Wondering what’s the difference between Cottage Pie and Shepherd’s Pie? Same recipe except Cottage Pie is made with beef and Shepherd’s Pie is made with lamb! (Because Shepherd’s herd sheep….)

Close up of Cottage Pie being scooped out of baking dish, ready to be served

Cottage Pie

Cottage Pie is a fabulous English classic, one that us Aussies have adopted as one of our beloved winter favorites! Or in my case, all-year-round-favourite.

Easy to make, economical, every day ingredients and 100% freezer friendly, it’s the sort of food that has universal appeal (well, putting aside vegetarians 😂)

Overhead photo of golden crispy mashed potato topping of Cottage Pie

There’s two components to Cottage Pie – the beef filling and the creamy mashed potato topping. The filling is beefy and deeply savoury and it WILL take willpower not to shovel it in your mouth as you’re cooking it…..

Close up of beef filling for Cottage Pie ready to put in casserole dish

….then you get on with that creamy mashed potato filling and it WILL take serious willpower not to shovel THAT into your mouth too…

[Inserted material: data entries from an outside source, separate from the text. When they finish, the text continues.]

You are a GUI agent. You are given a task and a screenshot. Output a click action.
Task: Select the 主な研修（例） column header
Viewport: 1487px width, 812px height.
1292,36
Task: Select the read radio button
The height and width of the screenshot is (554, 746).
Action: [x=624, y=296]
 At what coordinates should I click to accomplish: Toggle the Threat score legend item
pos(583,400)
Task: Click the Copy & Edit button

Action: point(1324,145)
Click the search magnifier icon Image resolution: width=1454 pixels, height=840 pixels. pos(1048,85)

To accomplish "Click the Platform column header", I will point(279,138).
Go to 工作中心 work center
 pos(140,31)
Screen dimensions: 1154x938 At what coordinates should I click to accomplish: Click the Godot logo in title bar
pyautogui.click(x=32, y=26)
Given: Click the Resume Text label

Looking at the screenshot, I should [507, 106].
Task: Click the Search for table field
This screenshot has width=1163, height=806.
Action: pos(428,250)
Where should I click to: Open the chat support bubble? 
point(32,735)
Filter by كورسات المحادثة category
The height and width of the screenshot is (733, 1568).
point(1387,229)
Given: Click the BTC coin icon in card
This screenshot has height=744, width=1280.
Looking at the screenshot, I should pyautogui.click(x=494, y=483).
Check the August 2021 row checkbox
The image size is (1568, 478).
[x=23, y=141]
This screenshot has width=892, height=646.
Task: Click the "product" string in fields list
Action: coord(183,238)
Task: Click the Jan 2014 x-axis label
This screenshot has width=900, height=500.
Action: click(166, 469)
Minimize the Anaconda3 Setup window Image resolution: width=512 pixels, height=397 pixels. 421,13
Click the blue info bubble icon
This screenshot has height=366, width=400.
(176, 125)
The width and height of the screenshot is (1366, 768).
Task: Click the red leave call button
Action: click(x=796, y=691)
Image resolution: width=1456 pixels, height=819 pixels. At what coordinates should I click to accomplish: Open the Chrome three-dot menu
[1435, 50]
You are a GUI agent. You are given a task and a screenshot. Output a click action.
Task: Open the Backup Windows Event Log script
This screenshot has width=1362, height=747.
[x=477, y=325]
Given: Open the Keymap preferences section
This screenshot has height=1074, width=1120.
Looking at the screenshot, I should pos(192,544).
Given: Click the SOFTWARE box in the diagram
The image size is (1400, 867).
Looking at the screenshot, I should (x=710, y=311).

But you’ll hold out because you know that it’s worth the patience because when you pull the bubbling beauty of of the oven and see that crusty golden top, your chest will puff up with pride, everybody at the table will clap their hands with glee, and no matter how dismal the day, it’s just been made a whole lot better with your Cottage Pie.

Overhead photo of Cottage Pie in a bowl being eaten

What’s the difference between Cottage Pie and Shepherd’s Pie?

There is quite often confusion over the difference between Shepherd’s Pie and Cottage Pie. Both are made the same way – a beef mince filling in a gravy sauce that is topped with mashed potato, sprinkled with parmesan then baked. (That crusty top is everything!!)

The only difference is that Shepherd’s Pie is made with lamb instead of beef. So if you want, just swap the beef in this recipe with lamb and you’ll have a Shepherd’s Pie!


What goes in Cottage Pie

Here’s what you need for Cottage Pie.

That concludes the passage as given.